**Task item:** Copy the stretch of the defamation appeals article from "In the first" through "the damages dismissed." word for word.

Defamation appeals are a case of damage limitation
The Court of Appeal in England recently considered the matter of the amount of damages that should be awarded in cases involving the publication of defamatory remarks.
In the first case before the court the judges were considering the amount of damages that had been awarded where the defamatory remarks were made on Twitter. This case involved the former New Zealand international cricketer, Chris Lance Cairns, who had been awarded £90,000 damages in the High Court against Lalit Modi, former chairman of the Indian Premier League, for defamatory remarks made by Lalit Modi on Twitter to the effect that Cairns had been involved in match fixing.
Lalit Modi had his appeal to reduce the damages dismissed.
In the second case, MGN Ltd, publisher of The People newspaper, had its appeal allowed, reducing the amount of damages awarded against the publishers for a defamatory article from £75,000 to £50,000. This case involved the father of Baby P. Readers will recall that Baby P was a 17- month-old boy who died in London after suffering horrific injuries over an eight-month period during which he was repeatedly seen by Haringey Children's Services. Baby P's mother and two men had been convicted of causing or permitting his death while the father was wholly innocent.
But the paper had referred to the father having been convicted in the 1970s of raping a 14-year-old boy, which was untrue.

**Data extract:**

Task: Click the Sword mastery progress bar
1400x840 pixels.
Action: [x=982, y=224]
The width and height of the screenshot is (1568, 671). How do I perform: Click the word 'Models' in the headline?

**Response to this exercise:**
In the first case before the court the judges were considering the amount of damages that had been awarded where the defamatory remarks were made on Twitter. This case involved the former New Zealand international cricketer, Chris Lance Cairns, who had been awarded £90,000 damages in the High Court against Lalit Modi, former chairman of the Indian Premier League, for defamatory remarks made by Lalit Modi on Twitter to the effect that Cairns had been involved in match fixing.
Lalit Modi had his appeal to reduce the damages dismissed.